Van het nu nog levende Erelid Jan Bakhuis, tevens oud-bestuurslid, kan ik me herinneren dat hij als rechtsbuiten hard kon lopen en de corners op rechts met gestrekt been nam. Hij scoorde zelfs een keer vanaf de middenlijn van het veld. Dat kwam door zijn wat gedrongen klein , maar stevig figuur. Hij deed ook aan gewichtheffen. Mijn broer Henk, hij kon aardig koppen, scoorde menigmaal als middenvelder van R.V.C.-2 uit de corners van de op zijn retour zijnde Jan Bakhuis.) Uniek waren de avondwedstrijden van het Zuiderpark-elftal, bestaande uit spelers van bovengenoemde clubs en buurman A.D.O. Jan Bakhuis stond er altijd vast in met rijen dik publiek, dat daar op af kwam.

Een bijzondere herinnering heb ik aan mijn schoolmaatje Joop Boel, woonachtig in de Herman Costerstraat, die nadat hij door mij lid werd van de club zijn neef John Schermer van de Kaapstraat meetrok. Uit de grote vriendengroep van genoemde Herman Costerstraat t.h.v. de Boerenstraat, die vaak op het marktterrein voetbalde trok ook de volgende jongens aan: Hennie den Engelse, Louis de Ruijter, Ron Berserlk, Henri van Veen, Simon Wink, Jan Boel en Theo Otten. Guus Haak was de enige, die ze niet meekregen. Hij koos voor V.C.S. Ik herinner mij verder dat R.V.C. enige tijd haar wedstrijden op het V.V.P. –terrein speelde. Ik weet alleen de reden niet meer.

De “Transvaalse” invloed is duidelijk zichtbaar van genoemde groep, maar ik denk dat onze Wolmaransstraat toch wel de kroon spande met b.v. de oude mijnheer Harbers, de man van de fietsenstalling van ons eerste complex aan de linker zijde van de Schaapweg, die 2 zoons bij ons had spelen. Wim Landsmeer, die later als prof nog bij Fluks heeft gespeeld. Bertus Wasmus ( oud-A.D.O.), Herman Kruijt, Hennie Wasmus, Dolf van Mosel, Henk van der Meer, Jan Privé, Dick Opstelten, Wim Knoester, Kees en Henk de Ridder.

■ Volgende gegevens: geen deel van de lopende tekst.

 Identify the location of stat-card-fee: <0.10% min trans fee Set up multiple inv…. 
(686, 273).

Door de geboortegolf speelden later ook broertjes van Opstelten, van Mosel, Knoester en Privé nog enige tijd bij R.V.C. Veel later werd buurjongen Ton van Weelen lid en de broers Leen en Martin Knoop

In 1949 zag ik voor het eerst de Schaapweg in Rijswijk, waar het nieuwe sportcomplex van R..V.C. moest komen. Een smal boerenweggetje met weiland en waar we als jeugd het eerst mollen moesten steken om te zorgen dat de velden op zijn minst egaal zouden worden. Er stonden diverse boortorens richting Delft voor de winning van olie. Het gebied was per fiets bereikbaar via de Moerweg, de Middachtenweg en het park Overvoorde. Vanaf de Vredenburchweg kon je vóór de Schaapweg linksaf slaan om het terrein te bereiken. Dit gedeelte wordt niet meer gebruikt, maar is nog wel terug te vinden tegenover de oude complexen van Tedo en de Adelaars, overwoekerd met planten en bomen. Er was nog geen sprake van een verlenging van de Loevesteinlaan en dus bleef je automatisch aan de linkerzijde van de Schaapweg.

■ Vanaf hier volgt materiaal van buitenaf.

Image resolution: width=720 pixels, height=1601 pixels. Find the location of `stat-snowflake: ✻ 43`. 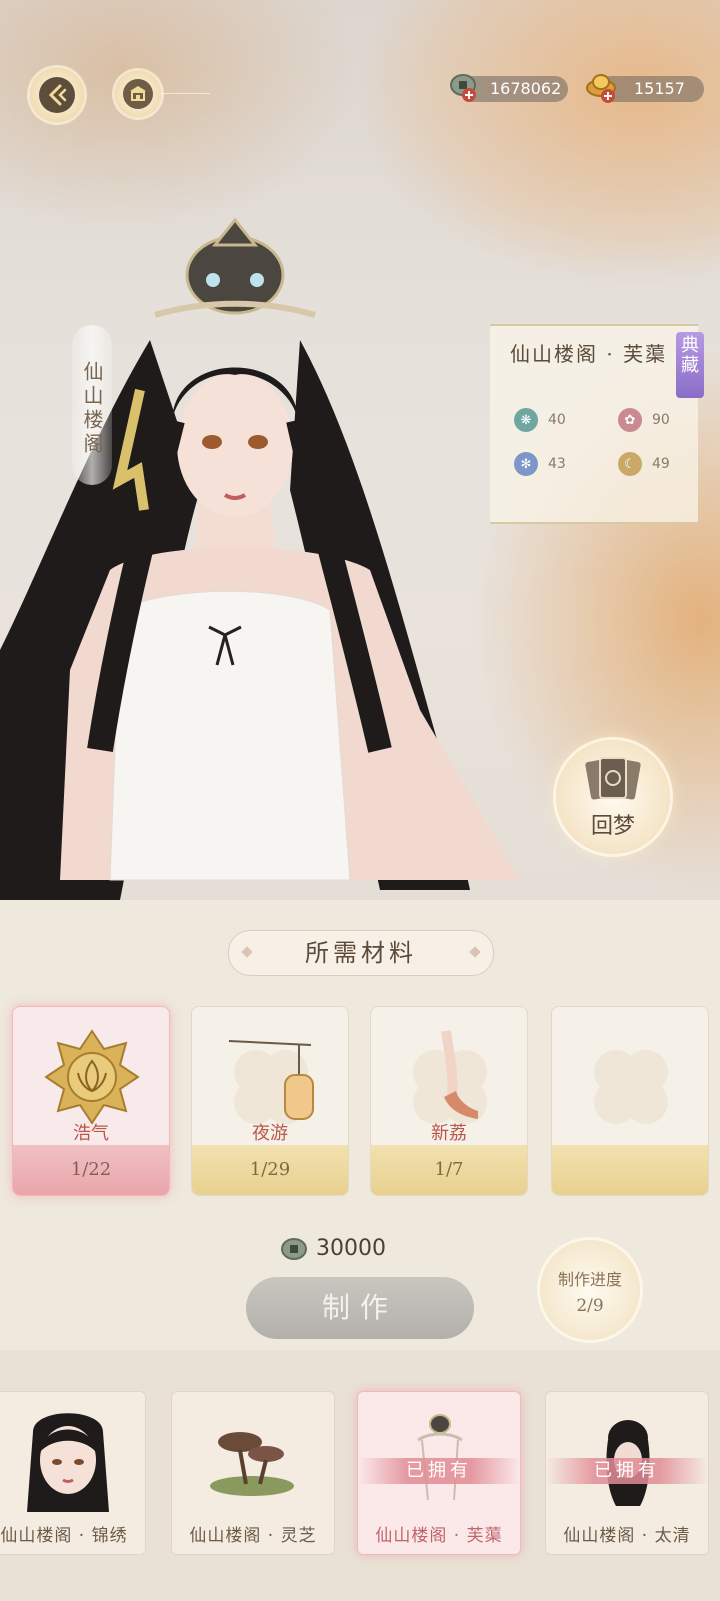

stat-snowflake: ✻ 43 is located at coordinates (540, 464).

Over de zelfwerkzaamheid van de 2 nieuwe velden valt veel te vertellen. Ik denk hierbij aan de EVA-actie, hetgeen Eigen-Veld-Aktie betekende. Kort gezegd: alles wat ligt tussen het mollen steken voor het creëren van goede velden en de nu nog zichtbare veldpaaltjes, die nog door eigen leden in het beton zijn gegoten in afwachting van de bouwvergunning voor het clubgebouw, die wel erg lang weg bleef.. Eén gulden per paaltje en voor F 1,50 werd je naam erin gekrast. Het ontwerp van het clubgebouw was van de pas gestarte heer Lucas. Hetzelfde ontwerp is later door v.v. Vredenburch gebruikt, welk gebouw pas enkele jaren terug is afgebroken. R.V.C. verhuisde enige jaren later naar de overkant, werd buur van de v..v. Rijswijk. Weer later vestigde de club zich op de huidige plaats. De daarop volgende fusies met v.v. Rijswijk en Kranenburg, bij allen wel bekend deden de naam R.V.C. verdwijnen. De van oorsprong Residentie Voetbalclub, later Rijswijkse Voetbal Club zou de 100 jaar niet halen, maar leeft nog voort bij vele oud-leden.

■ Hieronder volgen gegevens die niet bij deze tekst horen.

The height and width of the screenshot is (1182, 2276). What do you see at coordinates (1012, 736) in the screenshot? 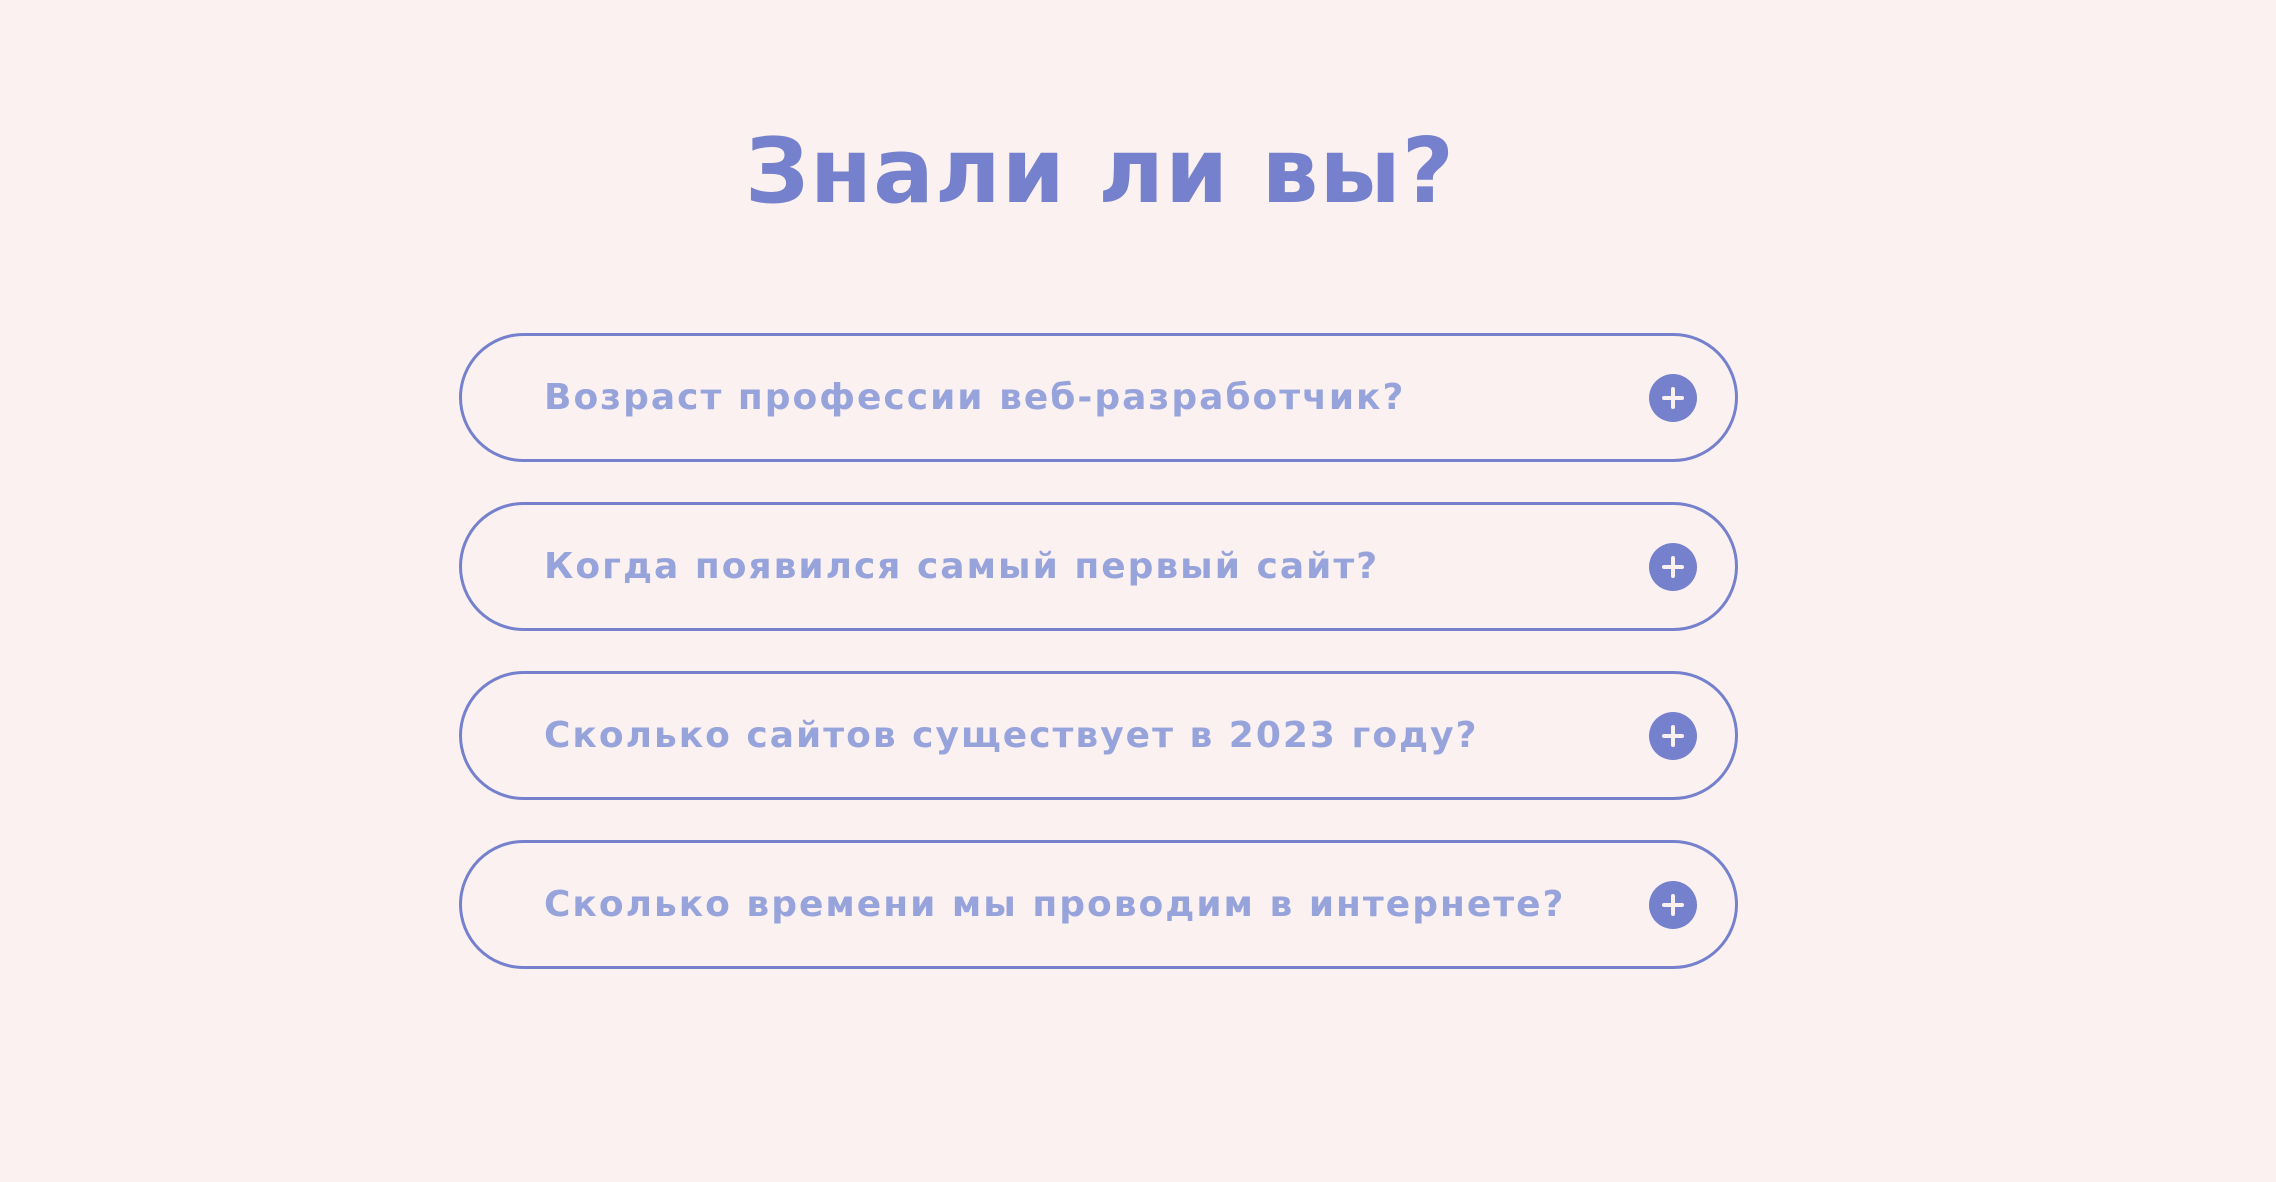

Niet onvermeld mag blijven, dat het 2-de complex aan de rechter zijde van de Schaapweg een onderdeel vormde van het toen genoemde Prinses Irenepark. Het hoofdveld dat zich in het midden van het totale complex bevond is nooit helemaal voltooid, maar wel door een kleinere club Nivo jarenlang gebruikt. Er ligt daar n.l. nog steeds een fundering voor een tribune met een capaciteit van 20.000 toeschouwers. R.V.C. is indertijd dicht bij een te formeren fusie geweest met Scheveningen Holland Sport en/of Fortuna-‘54 uit Sittard. R.V.C. was toen al zo professioneel bezig dat naast bovengenoemde naamswijziging en het befaamde Internationale Pinkstertoernooi, sommige bestuursleden in Rijswijk gingen wonen. Zij kenden de leden van het Rijswijkse Gemeente Bestuur heel goed met burgemeester Boogaard aan het hoofd. Het bleek zijn tijd zelfs te veel vooruit te zijn, getuige een strafmaatregel inzake het betalen van spelers. Het volledige bestuur werd geruime tijd geschorst. Tegenwoordig word je gepasseerd als club, als je niet betaalt!

Veel naam maakte de club met de opzet van het internationale Jeugdtournooi, een initiatief, o.a. van mijn broer Henk, die 10 jaar Jeugdvoorzitter/ bestuurslid was. Zijn idee om op vrijdagavond tijdens het toernooiweek-end b.v. R.V.C-A-1 tegen Arsenal te laten spelen, leverde toen circa 2000 bezoekers op.

Tot slot is het misschien wel aardig om naast de bekende oud-trainer Karel Jansen ( ex-A.D.O. ) in willekeurige volgorde enige ex-profspelers, die hun nadagen bij R.V.C. sleten, zoals: Carel Schuurman, Cock Clavan, Wim en Aad van ’t Zand, Wim Mangelmans, Louis Willems, Guus Haak, Piet Zeegers en Bertus Wasmus.

Andersom was R.V.C. ook leverancier van amateurs voor het profvoetbal, zoals van: Wim Mangelmans, Wim Landsmeer, Piet van der Wouw, Hennie den Engelse, Rob van der Bol en Jan van den Oever. Ik zal er zeker enigen vergeten hebben!